The overall scheme was to force patients and their insurance companies to pay for unnecessary treatments. These payments went to the doctor himself.
The doctor allegedly falsely diagnosed patients with rheumatoid arthritis – a chronic, painful, life-long disease. He would then prescribe patients with treatments, such as infusions of chemo drug, for a disease that they didn’t have.
The treatments the patients underwent were specifically the expensive and repetitive kind. This guaranteed the most possible fraudulent income for both the doctor and his partners.
This is an extreme example of medical fraud, but it’s also an example of what patients worry about. Suspicious patients may be more inclined to sue doctors over their treatment, even if it’s completely legitimate.
Understanding how healthcare fraud is defined by law can help you defend yourself from and avoid these charges.
How Texas Healthcare Fraud Gets Charged
There are a number of crimes all lumped under the title “healthcare fraud.” In general, it covers any crime that involves making money in an illegitimate way via the healthcare system. This includes things like billing fraud, illegal referrals, and bribes.
Texas’ False Claims Act
The Texas doctor committed fraud under the False Claims Act. Specifically, he made false statements that were then used to make fraudulent claims.
The false diagnoses led to fraudulent claims, and in the end, the doctor reportedly took home $50 million that shouldn’t have been paid. The False Claims Act states that anyone guilty of his conduct is subject to a $10,000 fine per instance, plus three times the defrauded amount.
Texas Statute on Criminal Health Care Fraud
Prosecutors, however, chose to bring up charges against the physician under the Criminal Health Care Fraud Statute for which he was convicted. Any attempt to defraud a health care benefit program of services or payment is considered a criminal violation.
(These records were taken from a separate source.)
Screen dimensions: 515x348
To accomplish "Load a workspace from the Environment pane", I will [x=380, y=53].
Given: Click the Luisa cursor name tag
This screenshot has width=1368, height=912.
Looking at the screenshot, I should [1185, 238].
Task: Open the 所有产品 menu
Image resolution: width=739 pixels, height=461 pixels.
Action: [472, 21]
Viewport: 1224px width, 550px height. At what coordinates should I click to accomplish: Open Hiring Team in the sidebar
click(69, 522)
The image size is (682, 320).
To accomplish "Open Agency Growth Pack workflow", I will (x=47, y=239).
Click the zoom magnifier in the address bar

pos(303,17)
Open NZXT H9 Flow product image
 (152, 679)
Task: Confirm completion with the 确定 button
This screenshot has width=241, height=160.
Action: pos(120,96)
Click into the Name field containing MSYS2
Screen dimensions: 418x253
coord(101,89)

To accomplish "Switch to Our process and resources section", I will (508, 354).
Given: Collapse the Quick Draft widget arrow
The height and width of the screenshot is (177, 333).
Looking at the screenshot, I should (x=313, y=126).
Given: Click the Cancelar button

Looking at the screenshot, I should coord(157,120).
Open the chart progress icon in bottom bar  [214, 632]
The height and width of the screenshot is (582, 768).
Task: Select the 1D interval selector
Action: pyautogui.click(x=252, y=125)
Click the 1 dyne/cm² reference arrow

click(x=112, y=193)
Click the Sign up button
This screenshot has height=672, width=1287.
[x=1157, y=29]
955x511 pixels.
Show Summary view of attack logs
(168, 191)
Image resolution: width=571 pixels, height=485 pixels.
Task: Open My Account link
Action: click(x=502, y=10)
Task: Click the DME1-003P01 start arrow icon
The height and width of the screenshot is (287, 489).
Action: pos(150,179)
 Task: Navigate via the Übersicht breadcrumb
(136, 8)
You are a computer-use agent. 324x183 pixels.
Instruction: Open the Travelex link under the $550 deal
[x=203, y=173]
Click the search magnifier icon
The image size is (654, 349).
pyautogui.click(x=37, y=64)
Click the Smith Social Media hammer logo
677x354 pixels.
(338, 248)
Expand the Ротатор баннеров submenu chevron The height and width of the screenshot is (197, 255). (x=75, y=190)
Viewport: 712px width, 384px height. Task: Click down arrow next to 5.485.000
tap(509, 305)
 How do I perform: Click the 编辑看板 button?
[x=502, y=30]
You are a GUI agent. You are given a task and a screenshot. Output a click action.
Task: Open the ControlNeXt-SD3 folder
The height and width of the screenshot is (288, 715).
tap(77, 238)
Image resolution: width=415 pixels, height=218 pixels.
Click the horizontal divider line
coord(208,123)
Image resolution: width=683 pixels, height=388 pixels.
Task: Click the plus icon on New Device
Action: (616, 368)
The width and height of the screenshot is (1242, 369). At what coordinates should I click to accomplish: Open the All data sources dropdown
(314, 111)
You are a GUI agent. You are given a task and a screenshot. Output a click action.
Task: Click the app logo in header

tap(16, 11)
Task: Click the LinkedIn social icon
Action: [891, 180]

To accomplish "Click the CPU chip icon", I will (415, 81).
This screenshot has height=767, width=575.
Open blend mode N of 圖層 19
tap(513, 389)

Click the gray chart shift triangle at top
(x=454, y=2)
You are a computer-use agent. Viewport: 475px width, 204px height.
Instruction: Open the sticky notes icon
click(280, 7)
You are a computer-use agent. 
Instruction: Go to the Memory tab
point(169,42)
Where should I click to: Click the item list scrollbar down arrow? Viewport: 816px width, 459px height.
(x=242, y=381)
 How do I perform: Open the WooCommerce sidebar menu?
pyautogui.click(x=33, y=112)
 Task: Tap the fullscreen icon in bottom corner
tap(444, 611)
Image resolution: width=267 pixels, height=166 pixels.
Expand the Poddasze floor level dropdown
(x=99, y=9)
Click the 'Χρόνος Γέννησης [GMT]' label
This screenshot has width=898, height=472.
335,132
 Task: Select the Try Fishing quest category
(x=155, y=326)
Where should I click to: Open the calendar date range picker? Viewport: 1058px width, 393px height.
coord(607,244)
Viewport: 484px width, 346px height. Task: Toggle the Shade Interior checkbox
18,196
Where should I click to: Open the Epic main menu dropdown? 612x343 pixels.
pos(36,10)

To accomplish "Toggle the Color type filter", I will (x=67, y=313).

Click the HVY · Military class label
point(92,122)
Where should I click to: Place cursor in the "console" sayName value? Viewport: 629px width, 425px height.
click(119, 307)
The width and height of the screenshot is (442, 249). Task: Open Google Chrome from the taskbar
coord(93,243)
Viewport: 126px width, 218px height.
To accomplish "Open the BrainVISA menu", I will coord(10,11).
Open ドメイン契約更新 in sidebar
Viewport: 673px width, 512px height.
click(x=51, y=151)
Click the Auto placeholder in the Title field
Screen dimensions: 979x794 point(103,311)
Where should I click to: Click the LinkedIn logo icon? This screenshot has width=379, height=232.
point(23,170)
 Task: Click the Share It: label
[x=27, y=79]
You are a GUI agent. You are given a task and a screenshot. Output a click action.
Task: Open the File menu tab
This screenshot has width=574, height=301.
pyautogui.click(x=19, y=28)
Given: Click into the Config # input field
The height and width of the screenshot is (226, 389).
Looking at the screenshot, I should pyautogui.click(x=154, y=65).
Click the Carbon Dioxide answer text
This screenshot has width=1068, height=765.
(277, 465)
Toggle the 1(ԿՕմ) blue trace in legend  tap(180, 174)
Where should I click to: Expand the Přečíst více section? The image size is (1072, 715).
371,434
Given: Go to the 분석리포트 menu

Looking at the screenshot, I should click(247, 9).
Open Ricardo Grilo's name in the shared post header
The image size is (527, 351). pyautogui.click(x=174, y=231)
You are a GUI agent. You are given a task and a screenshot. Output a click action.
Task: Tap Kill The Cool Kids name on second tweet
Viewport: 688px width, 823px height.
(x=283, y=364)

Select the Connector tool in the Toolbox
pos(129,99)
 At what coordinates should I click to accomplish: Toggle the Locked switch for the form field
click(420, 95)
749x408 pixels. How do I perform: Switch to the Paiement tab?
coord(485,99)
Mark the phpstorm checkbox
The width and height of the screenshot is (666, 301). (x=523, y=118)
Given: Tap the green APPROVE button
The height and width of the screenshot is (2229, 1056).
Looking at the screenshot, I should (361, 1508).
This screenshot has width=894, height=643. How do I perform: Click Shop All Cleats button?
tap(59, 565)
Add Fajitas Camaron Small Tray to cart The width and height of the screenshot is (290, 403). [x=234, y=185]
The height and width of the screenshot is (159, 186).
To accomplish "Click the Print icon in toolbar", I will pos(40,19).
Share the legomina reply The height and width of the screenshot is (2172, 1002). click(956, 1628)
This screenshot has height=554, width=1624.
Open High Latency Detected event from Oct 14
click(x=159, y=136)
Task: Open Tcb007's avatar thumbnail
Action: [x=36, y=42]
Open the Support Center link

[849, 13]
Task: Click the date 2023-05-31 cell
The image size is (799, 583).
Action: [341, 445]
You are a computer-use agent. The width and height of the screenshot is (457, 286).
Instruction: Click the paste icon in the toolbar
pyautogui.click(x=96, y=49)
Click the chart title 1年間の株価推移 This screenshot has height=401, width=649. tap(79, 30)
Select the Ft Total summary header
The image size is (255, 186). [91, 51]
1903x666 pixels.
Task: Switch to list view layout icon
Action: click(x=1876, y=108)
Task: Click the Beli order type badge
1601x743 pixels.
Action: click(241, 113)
These charges are almost always considered felonies. If no one was seriously physically harmed as a result of the fraud, the crime is punishable by up to 10 years in prison.
When serious bodily harm does occur, then sentencing increases to 20 years in prison. If someone dies, then the fraudster can face a life sentence.
The Federal Anti-Kickback Statute
Other healthcare fraud includes receiving kickbacks or giving referrals for monetary gain. Kickbacks are defined as remuneration intended to generate business for a healthcare company.
That can include percentages of sales being sent to the referrer, hotel stays, free rent, or other things of value.
The practice is banned by the federal Anti-Kickback Statute, which makes kickbacks a criminal offense. Receiving kickbacks is a felony punishable by prison sentences up to 5 years and fines of $25,000 per violation.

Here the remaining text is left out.